Add ecmp_rehash.sh with ten scenarios verifying that TCP rehash
selects a different local ECMP path for IPv6:

  - SYN retransmission (forward path blocked during setup)
  - SYN/ACK retransmission (reverse path blocked during setup)
  - Midstream RTO (forward path blocked on established connection)
  - Midstream ACK rehash (reverse path blocked on established connection)
  - PLB rehash (ECN-driven congestion on established connection)
  - Hash policy 1 negative test (rehash attempted but path unchanged)
  - No flowlabel leak (client mp_hash does not alter on-wire flowlabel)
  - Dst rebuild consistency (dst invalidation does not change path)
  - Dst rebuild consistency with syncookies (server socket created
    via cookie_v6_check instead of the normal three-way handshake)
  - Syncookie server path consistency (SYN-ACK and post-cookie ACKs
    use the same ECMP path)

The policy 1 test verifies that fib_multipath_hash_policy=1 computes
a deterministic 5-tuple hash, so txhash re-rolls do not change the
ECMP path while TcpTimeoutRehash still increments.

The flowlabel leak test sets auto_flowlabels=0 on the client and
installs tc filters on client egress that drop TCP packets with
nonzero flowlabel, confirming that the client's fl6->mp_hash does
not leak into the on-wire IPv6 flow label.

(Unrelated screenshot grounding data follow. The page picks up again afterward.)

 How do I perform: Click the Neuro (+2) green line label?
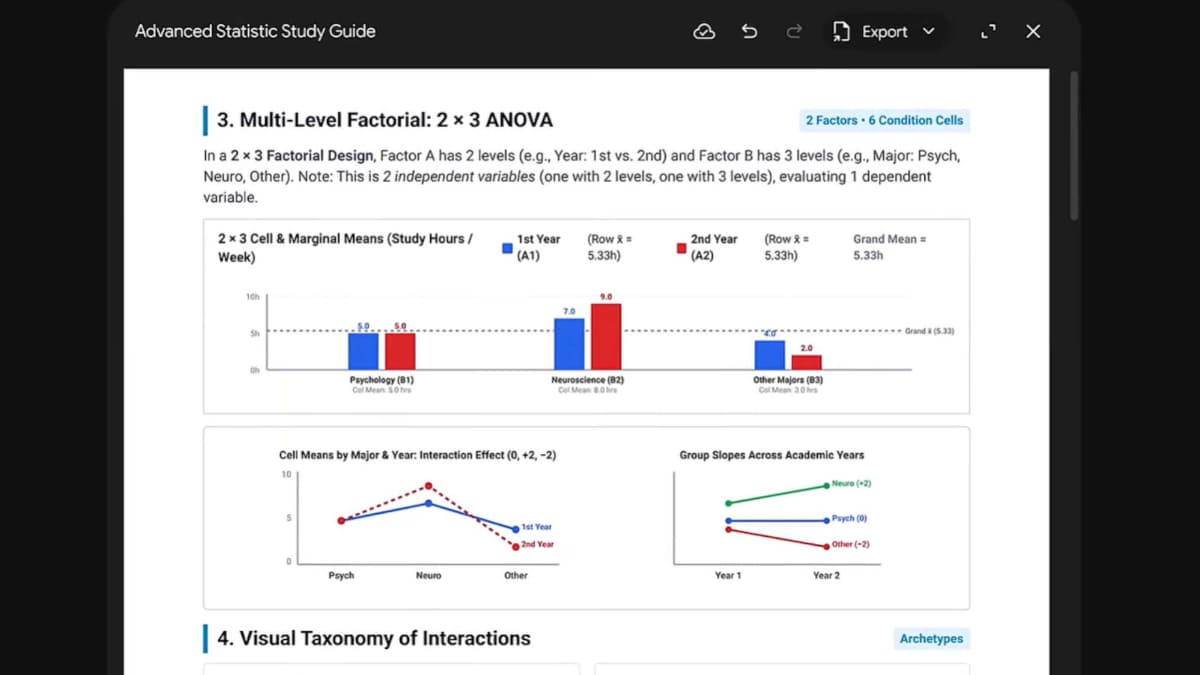click(x=851, y=484)
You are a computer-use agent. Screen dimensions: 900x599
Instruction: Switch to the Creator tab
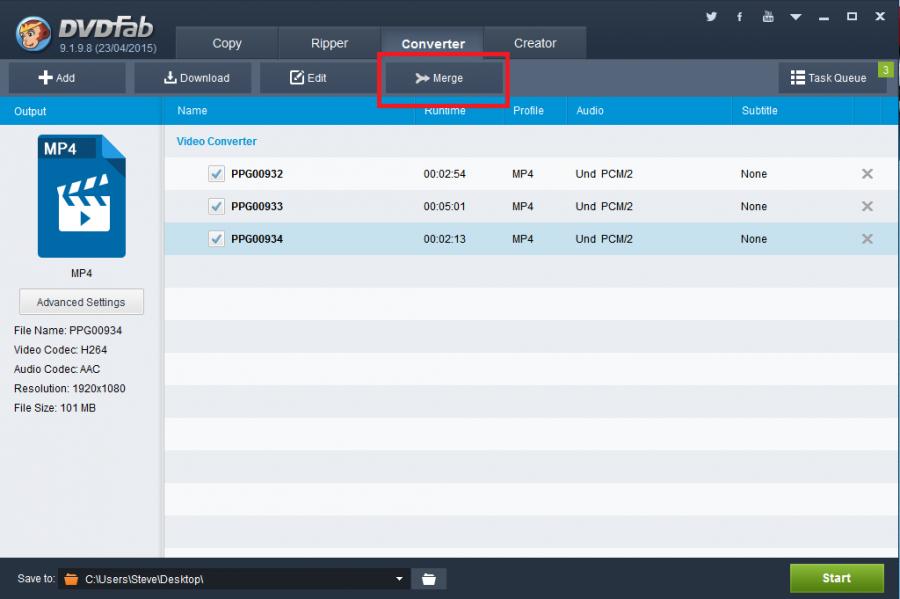tap(535, 43)
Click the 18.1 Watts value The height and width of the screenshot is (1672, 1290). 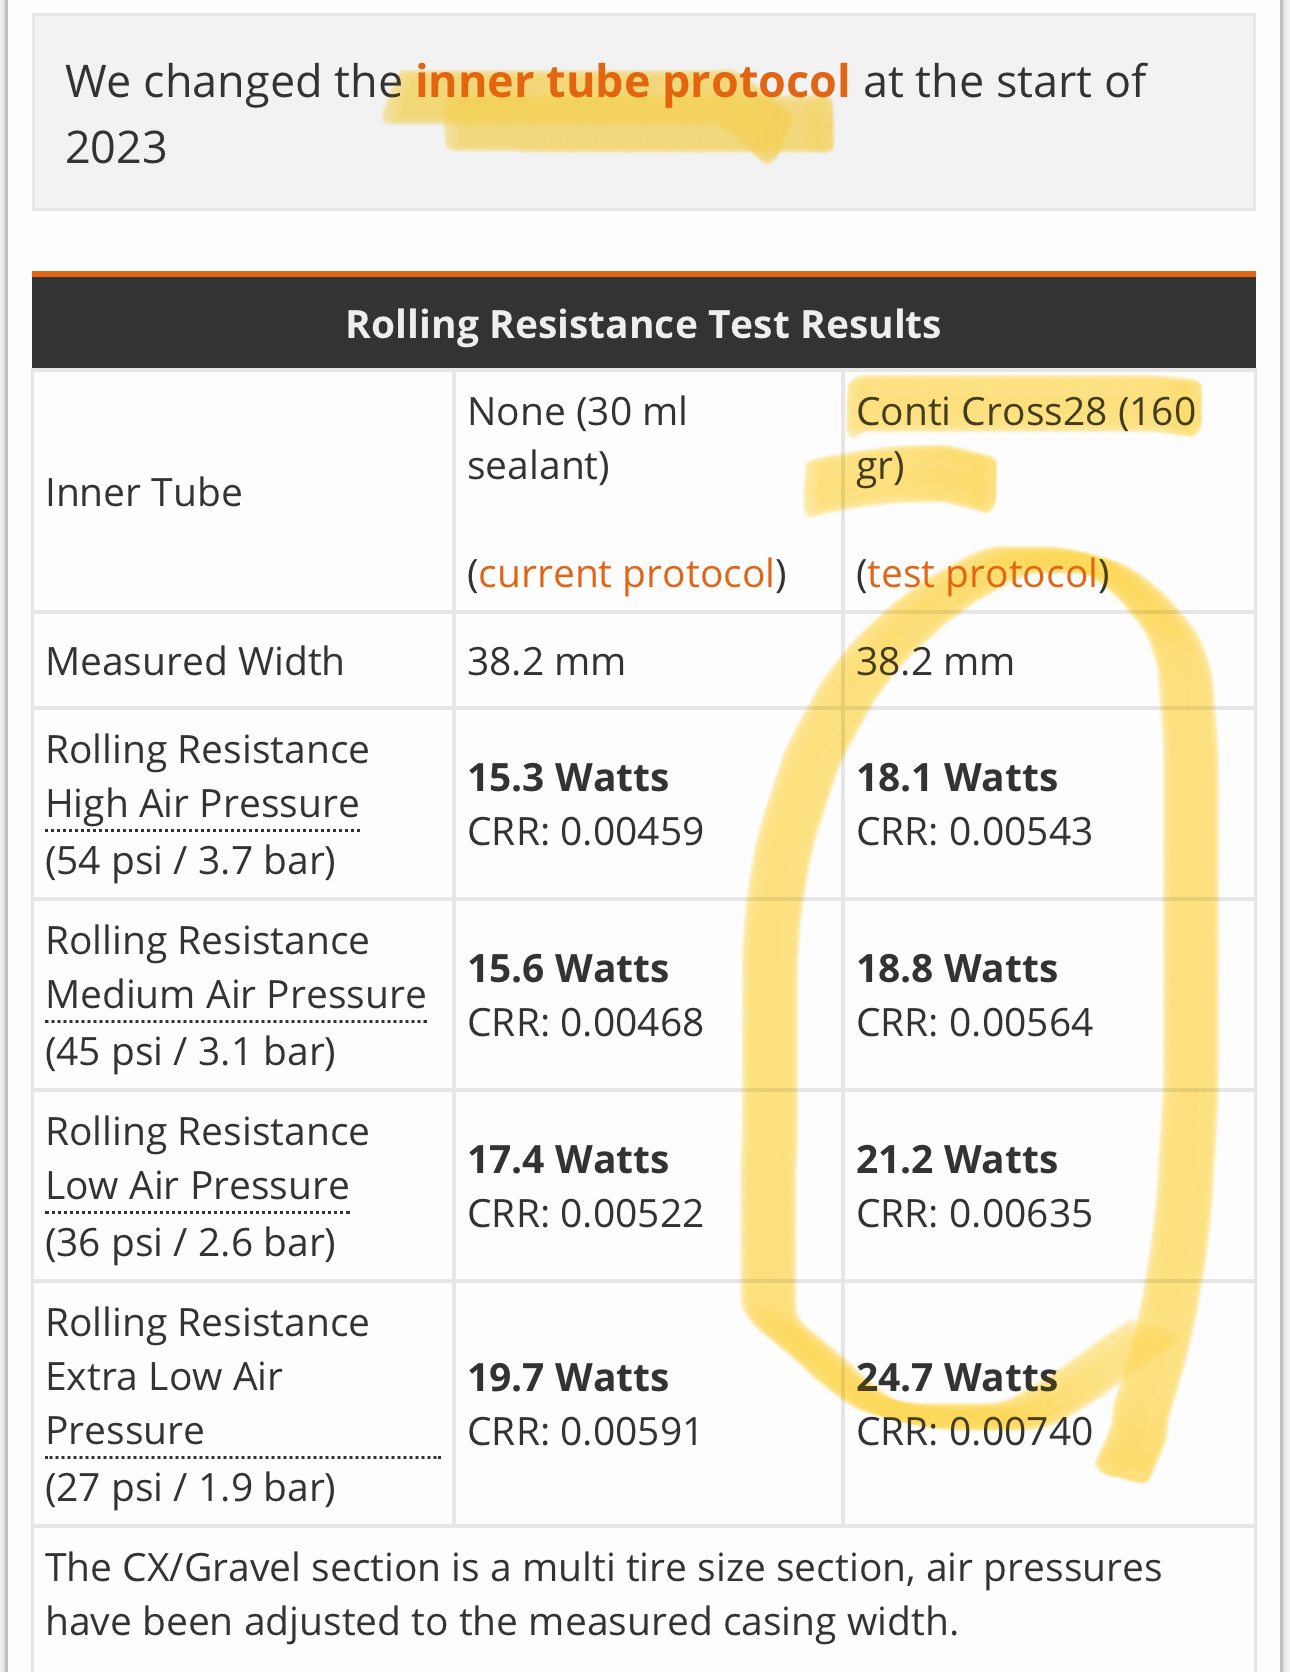tap(957, 778)
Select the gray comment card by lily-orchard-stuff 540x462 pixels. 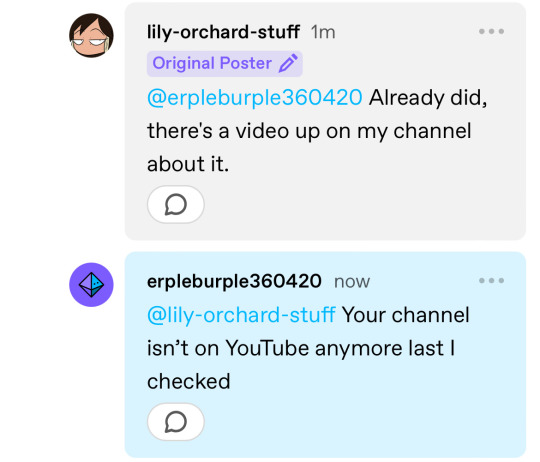(x=325, y=121)
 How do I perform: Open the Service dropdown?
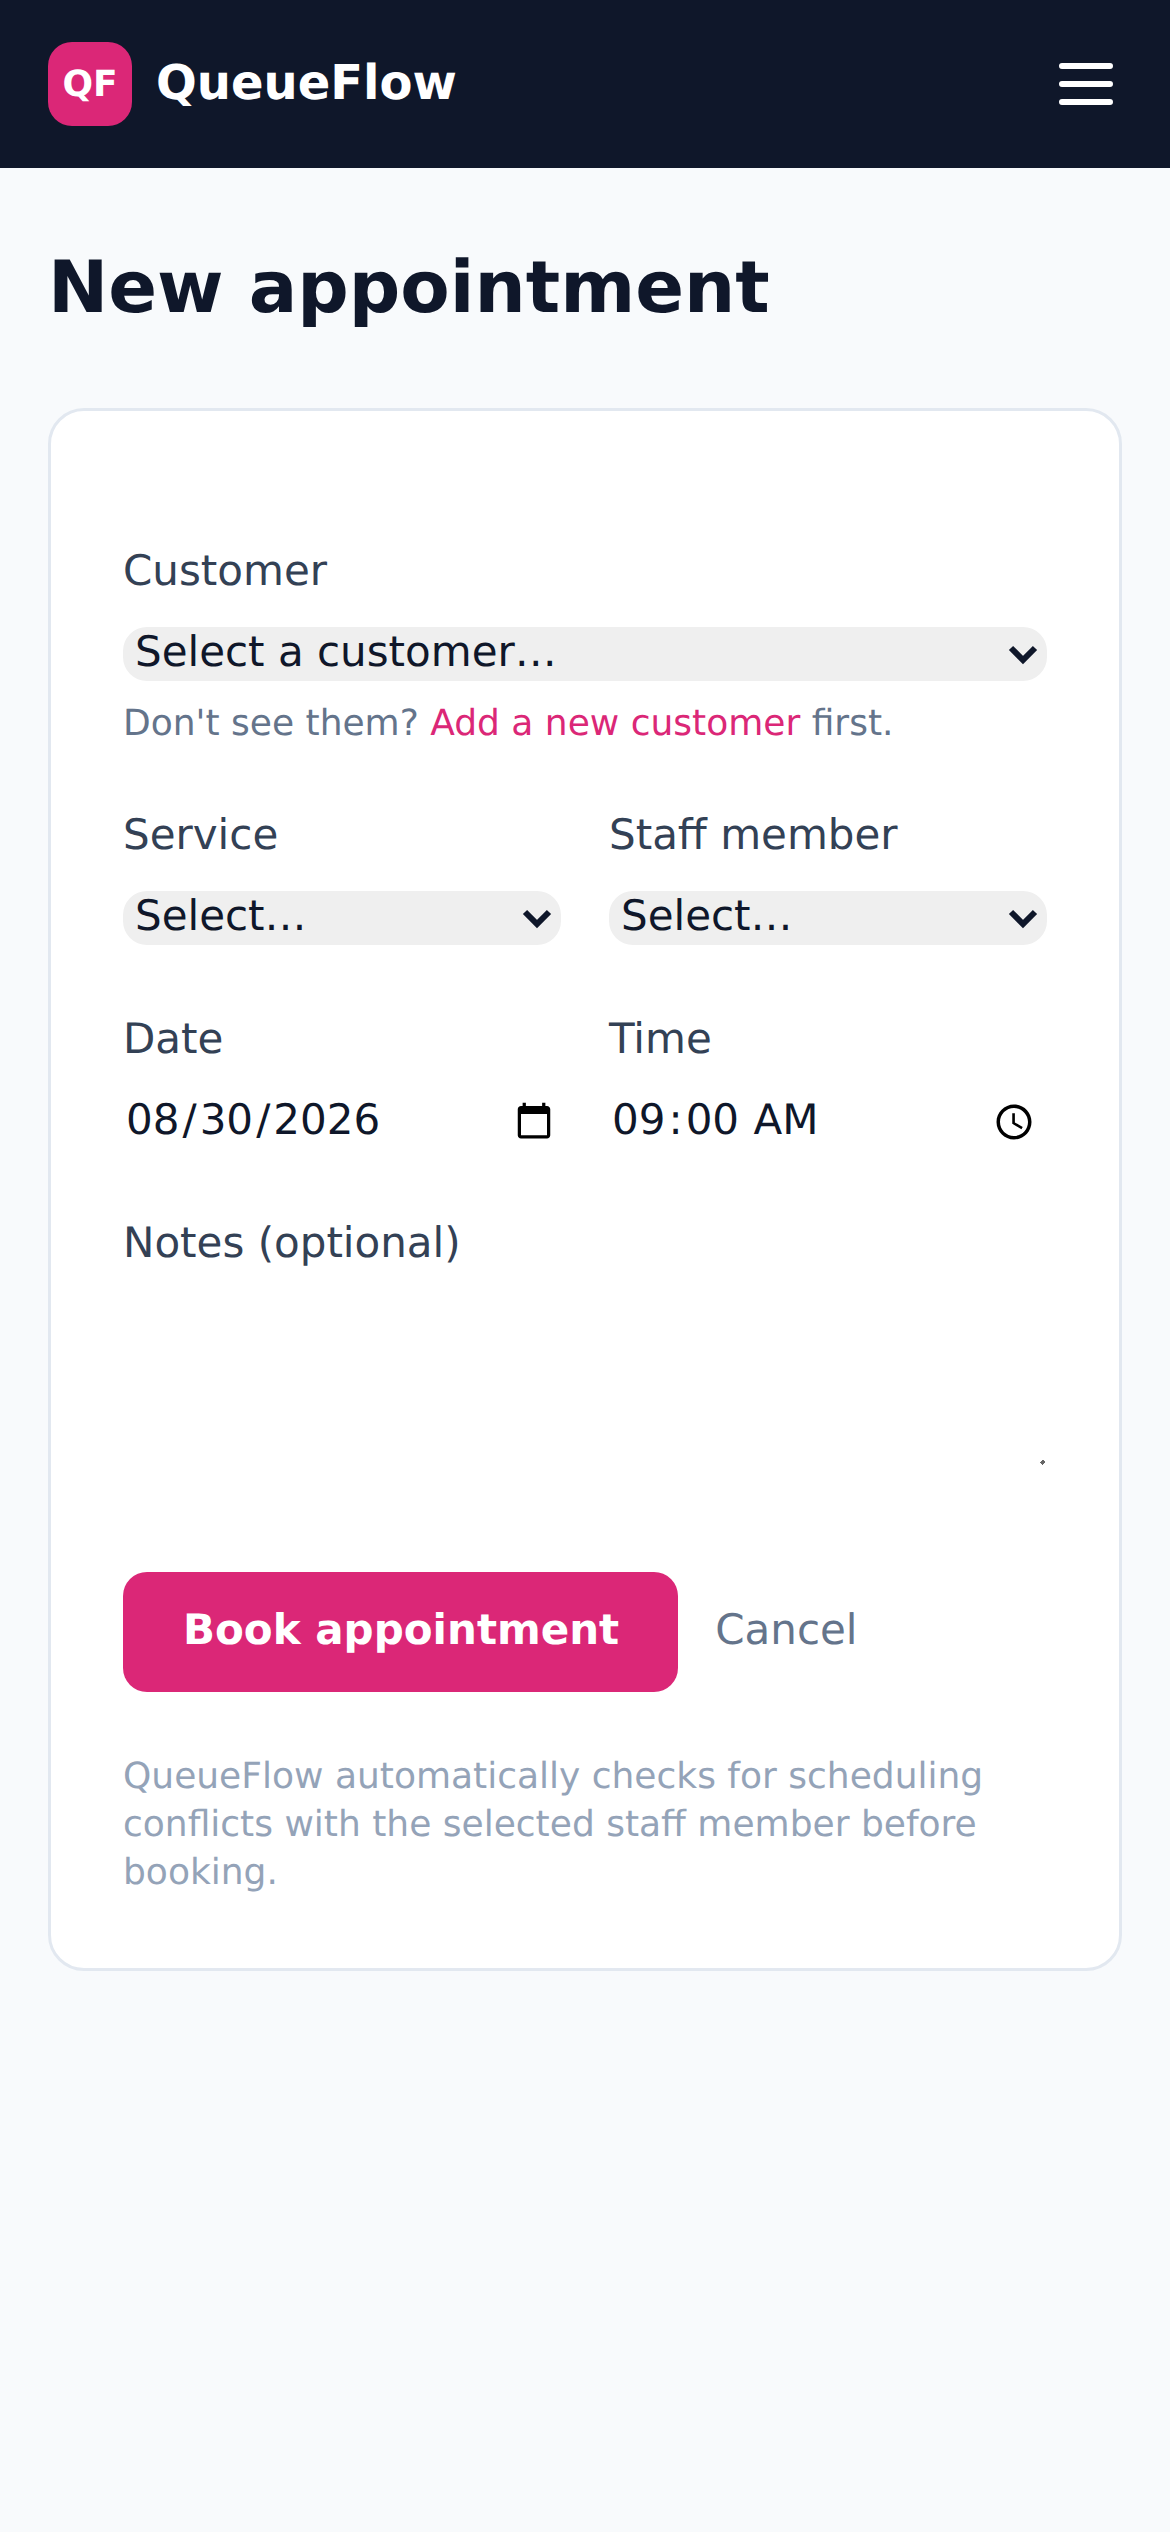click(342, 918)
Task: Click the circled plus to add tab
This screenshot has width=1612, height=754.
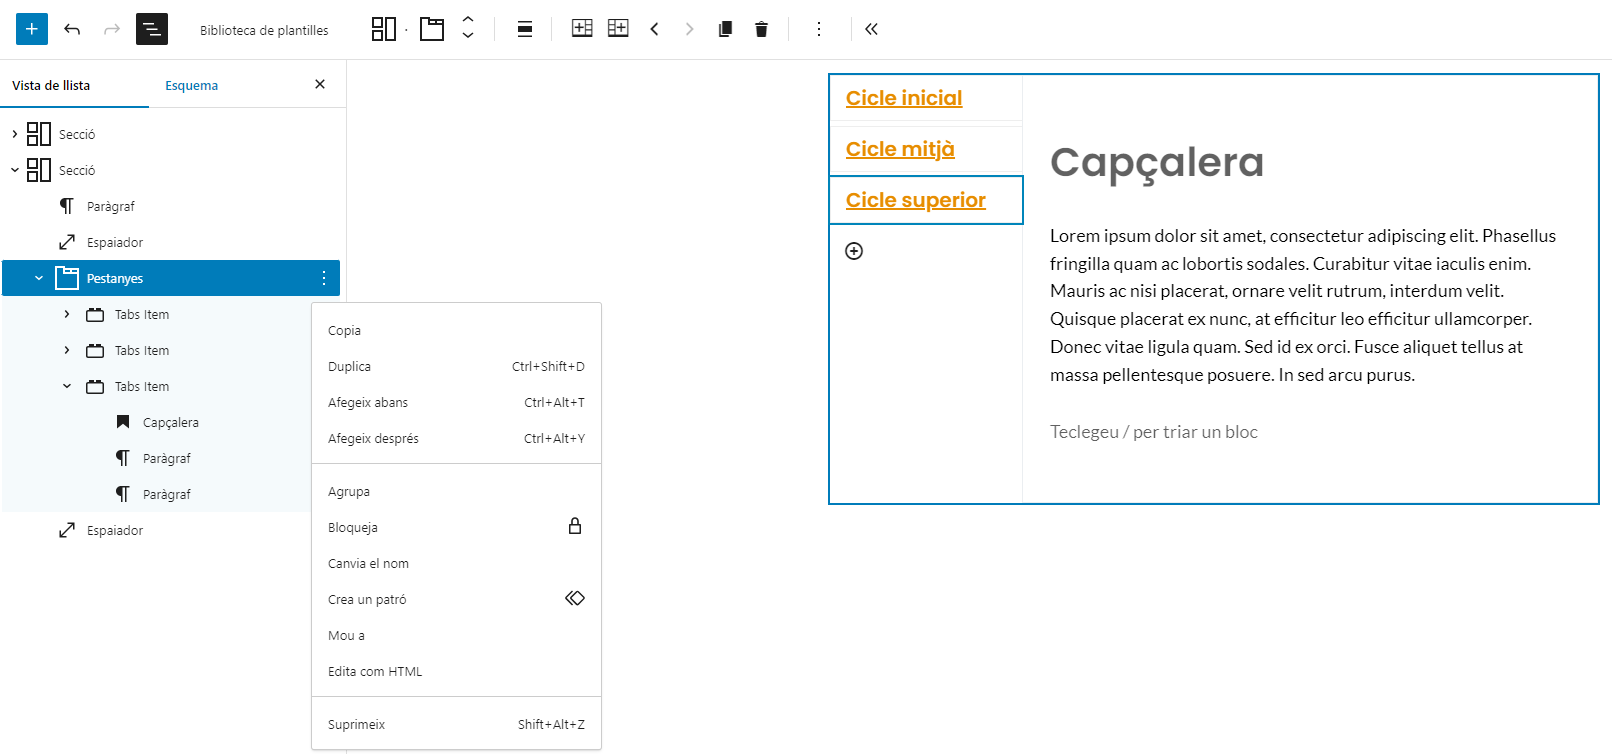Action: 854,251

The dst rebuild tests stream data, invalidate the cached dst by
adding and removing a dummy route (bumping the fib6_node sernum),
and verify that traffic stays on the same path.  The sernum change
causes ip6_dst_check() to fail on the next transmit, triggering a
fresh route lookup via inet6_csk_route_socket().
ECMP_REBUILD_ROUNDS=10 repeats the check to reduce the probability
of a buggy kernel passing by chance with 2-way ECMP.

The syncookie server path consistency test verifies that the
server's SYN-ACK and subsequent ACKs use the same ECMP path.
With syncookies, the request socket is freed after the SYN-ACK,
so cookie_tcp_reqsk_init() must derive the same txhash (from the
cookie) that was used for the SYN-ACK's route lookup.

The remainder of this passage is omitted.